Arriving at Col. Sumner’s Park for the second gentrification tour, there were considerably less people this time around, only about nine or ten. Many were likely at the panel discussion with Central Northeast Neighbors, North Portland Neighborhood Services, and Northeast Coalition of Neighborhoods and Southeast Uplift about demolition, residential infill, and housing affordability. But the smaller group, joined by freelance journalist Arun Gupta, was equally as engaging and allowed for more intimate discussion.

This tour was less structured, and the destinations were chosen by the participants, with organizer Hart Noecker choosing the first location, the nearby goat field that’ll soon be home to approximately 84,000 sq ft of retail space, 257 apartment units, and two levels of structured parking with the hopes of enticing younger people seeking to live in this up-and-coming neighborhood of SE Portland for a mere $1,600/month—a neighborhood with a median household income of $34,130 ($24,520 for individuals), $768 median rent, 10% unemployment, and almost a quarter of its residents below the poverty rate according to Portland Monthly. (And as previously mentioned, the site is branded ‘the Goat Blocks Redevelopment’ in honour of the beloved goats the project itself is displacing to Lents.)
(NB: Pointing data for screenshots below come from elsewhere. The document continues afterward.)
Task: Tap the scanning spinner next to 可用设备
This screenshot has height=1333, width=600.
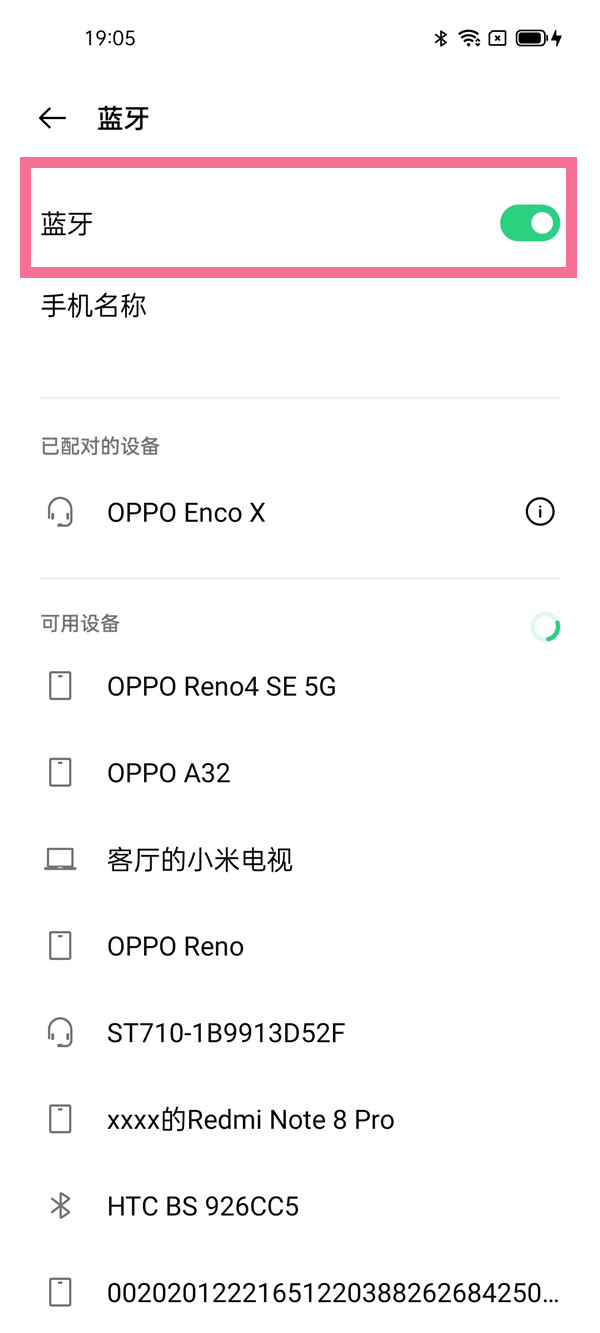Action: pos(545,627)
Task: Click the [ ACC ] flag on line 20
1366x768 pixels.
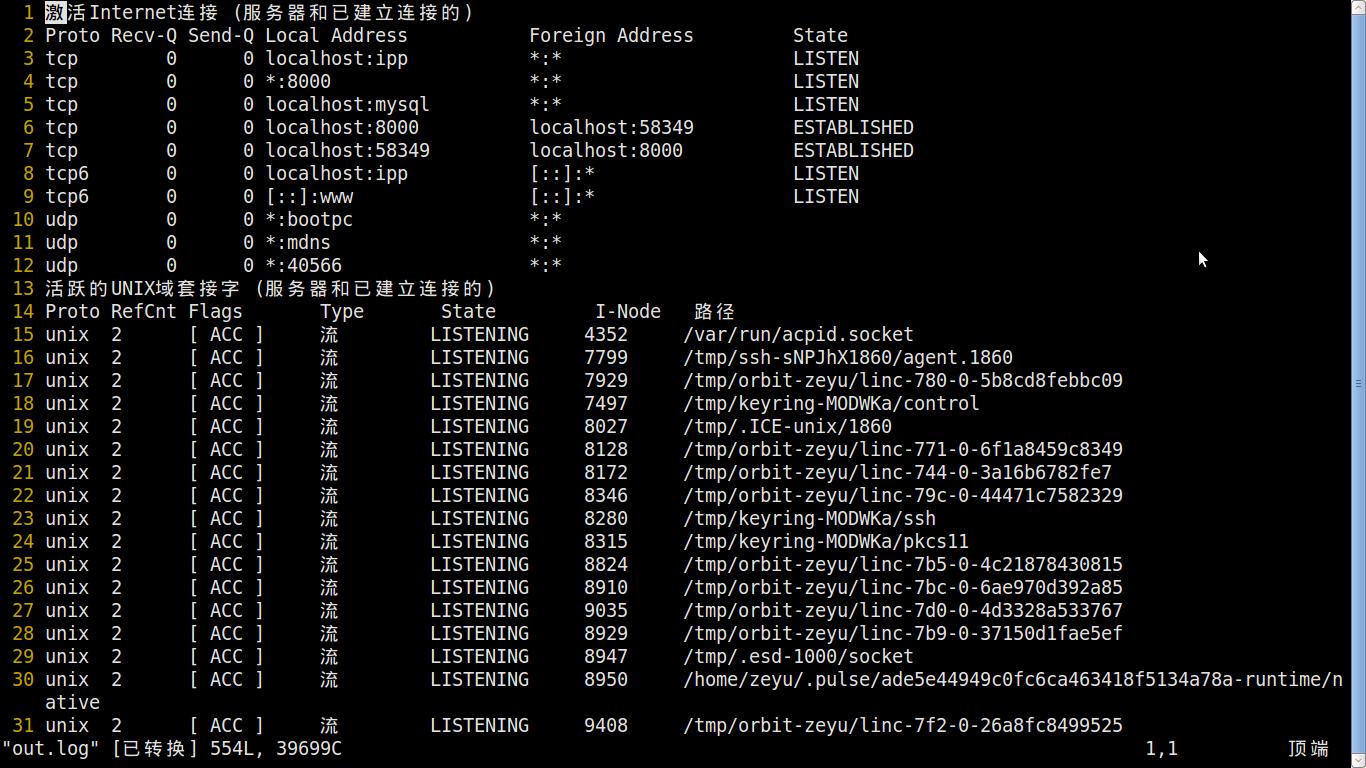Action: click(226, 449)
After discussing the neighborhood and the ways it’s changing, we headed off towards Division, where a flurry of development has made it almost unrecognizable to many, including the tour’s organizer. Pricey apartments are springing up all along Division. One, branded as an eco-friendly apartment complex, offers 1 bedroom apartments for $1,600/month. Where Portland’s only lesbian bar once stood now sits a gaudy apartment complex with $1,100/month studios. This area has long been a popular hot-spot for SE Portlanders, with a number of bars, restaurants, and independent retail spaces drawing in people with its unique culture for years. But now, many of those places are being transformed into upscale restaurants and condos at a pretty alarming rate, scrubbing the neighborhood clean of the people and places that made it popular in the first place.

At one point, when I realized the apartment I was staring at was where the Egyptian Club/Weird Bar once stood, it struck me how fast gentrification can happen. A year or two and you hardly recognize where you live. And I never really understood until then just how much power the capitalist and rentier classes have to not only make huge profits from gentrification and the displacement of minorities and lower-income residents, but to physically alter our communities as well. They literally have the social power via money to aesthetically, demographically, and structurally shape our cities with little to no input from residents themselves, especially those most affected. It’s fucked up to say the least.

From there, we rode towards a development on SE 39th/Cesar Chavez just north of Belmont, where we ended the ride. But on the way, I took them by my first apartment where, one month into a six-month lease, my girlfriend and I got an eviction notice (along with everyone else in the building) after the owners sold the property to a developer that turned them into condos. Telling everyone about what happened brought up a lot of the old feelings I had as we were being forced out of our home (our first real home together), especially the anger. Being forced from your home isn’t just an inconvenience, it’s a traumatic experience.

While talking about it, I also realized that my family and I were displaced by gentrification growing up in Detroit, as well. The historic apartment building where I grew up and my mom worked was sold to developers who wanted to transform into a luxury hotel and residence. While deals were being made, the building deteriorated due to lack of maintenance, and the residents suffered. The eighth floor, for example, had to be evacuated because the roof leaked so bad. Eventually, everyone was evicted, but the planned renovations never happened. Instead, the building was left to rot until it was purchased by Little Caesars founder, Mile Ilitch, who continued to let it rot until it was illegally torn down by the city and turned into a parking lot.

For me, the thing that bothers me the most about gentrification is the harm that it does to the people it displaces. Yes, it alters a community’s culture and landscape, and it tends to artificially inflate housing prices making things more expensive. But it also tears people away from their homes and memories. It uproots them, and in many cases, forces them to change schools and jobs. It causes a lot of emotional stress and creates financial burdens for those directly or indirectly forced to relocate in order to make room for the influx of more trendy clientele. My mom had a lot of history at the Madison-Lenox. It was the centre of her life. It’s where she worked, where she lived, and where most of her friends lived too. It was her connection to the city. It’s no exaggeration to say that she loved that place and the people in it almost as much as she loved me. And when she lost the fight to stay there, she lost more than her home, she lost a part of herself.

Thinking about all the things we saw and how pervasive the influence of owners and developers are in our lives, how much they shape our community and living spaces, and how easily they can disrupt our lives with impunity and a clear conscience, I became conscious of just how much I’ve been affected by gentrification and it really pissed me off. To them, it’s nothing personal, just business. But to me and the countless others who live in the world they manipulate, it’s nothing but personal.